# Working with External Dataset (Vector files)

DE Africa sandbox allows users to add external data such as shapefiles, geojson, etc in their algorithms.

This tutorial will take you through

1. The packages to import
2. Setting the path for the vector file
3. Loading the external dataset
4. Displaying the dataset on a basemap
5. Loading the satellite imagery by using the extent of the external dataset
6. Mask the Area of interest from the satellite imagery using the extenal dataset

For this tutorial the external dataset is in a shapefile format

## Set up notebook

In your **Training folder**, create a new Python 3 notebook.
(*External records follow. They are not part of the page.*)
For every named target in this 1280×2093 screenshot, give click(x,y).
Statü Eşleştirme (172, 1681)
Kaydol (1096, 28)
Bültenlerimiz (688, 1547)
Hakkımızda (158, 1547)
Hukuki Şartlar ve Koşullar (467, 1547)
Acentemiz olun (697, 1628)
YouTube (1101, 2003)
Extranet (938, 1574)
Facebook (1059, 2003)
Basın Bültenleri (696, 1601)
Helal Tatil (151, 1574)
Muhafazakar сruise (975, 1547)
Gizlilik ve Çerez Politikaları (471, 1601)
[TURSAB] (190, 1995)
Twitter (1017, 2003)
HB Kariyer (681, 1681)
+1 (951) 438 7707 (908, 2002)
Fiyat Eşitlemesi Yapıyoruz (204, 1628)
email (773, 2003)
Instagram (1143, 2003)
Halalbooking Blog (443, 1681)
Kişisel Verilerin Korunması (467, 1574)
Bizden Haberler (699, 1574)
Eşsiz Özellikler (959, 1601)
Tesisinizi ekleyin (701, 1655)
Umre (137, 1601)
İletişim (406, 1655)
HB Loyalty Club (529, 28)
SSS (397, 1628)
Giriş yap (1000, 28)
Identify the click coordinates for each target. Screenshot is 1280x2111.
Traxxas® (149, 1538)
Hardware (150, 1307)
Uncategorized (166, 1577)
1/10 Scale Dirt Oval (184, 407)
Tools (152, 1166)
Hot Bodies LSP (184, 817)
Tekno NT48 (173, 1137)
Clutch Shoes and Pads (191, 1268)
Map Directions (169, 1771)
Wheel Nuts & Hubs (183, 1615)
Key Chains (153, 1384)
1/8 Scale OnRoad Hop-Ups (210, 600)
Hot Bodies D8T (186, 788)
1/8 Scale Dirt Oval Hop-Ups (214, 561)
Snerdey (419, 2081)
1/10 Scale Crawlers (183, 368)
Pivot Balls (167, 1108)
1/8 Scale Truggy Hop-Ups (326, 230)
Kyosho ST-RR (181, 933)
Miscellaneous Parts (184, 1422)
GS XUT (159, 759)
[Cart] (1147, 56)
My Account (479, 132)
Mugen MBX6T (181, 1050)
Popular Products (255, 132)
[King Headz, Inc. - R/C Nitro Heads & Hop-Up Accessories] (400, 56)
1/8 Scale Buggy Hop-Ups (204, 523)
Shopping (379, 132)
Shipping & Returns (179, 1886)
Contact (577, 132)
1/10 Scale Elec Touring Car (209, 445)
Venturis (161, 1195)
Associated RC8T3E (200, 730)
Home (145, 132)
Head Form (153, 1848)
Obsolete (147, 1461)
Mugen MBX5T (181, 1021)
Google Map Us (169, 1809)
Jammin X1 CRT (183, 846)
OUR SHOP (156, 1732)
Name it `external_dataset.ipynb`. For more instructions on creating a new notebook, see the [instructions from Session 2](../session_2/04_load_data_exercise.ipynb#Make-a-new-notebook).

### Load packages and functions

In the first cell, type the following code and then run the cell to import necessary Python dependencies.

    import sys
    import datacube
    import numpy as np
    import pandas as pd
    import geopandas as gpd
    
    from datacube.utils import geometry

    sys.path.append('../Scripts')
    from deafrica_datahandling import load_ard, mostcommon_crs
    from deafrica_plotting import map_shapefile, rgb
    from deafrica_spatialtools import xr_rasterize

Take note of these packages from the above codes.

    import geopandas as gpd
    from datacube.utils import geometry
    from deafrica_plotting import map_shapefile
    from deafrica_spatialtools import xr_rasterize

### Connect to the datacube

Enter the following code and run the cell to create our `dc` object, which provides access to the datacube.

    dc = datacube.Datacube(app='import_dataset')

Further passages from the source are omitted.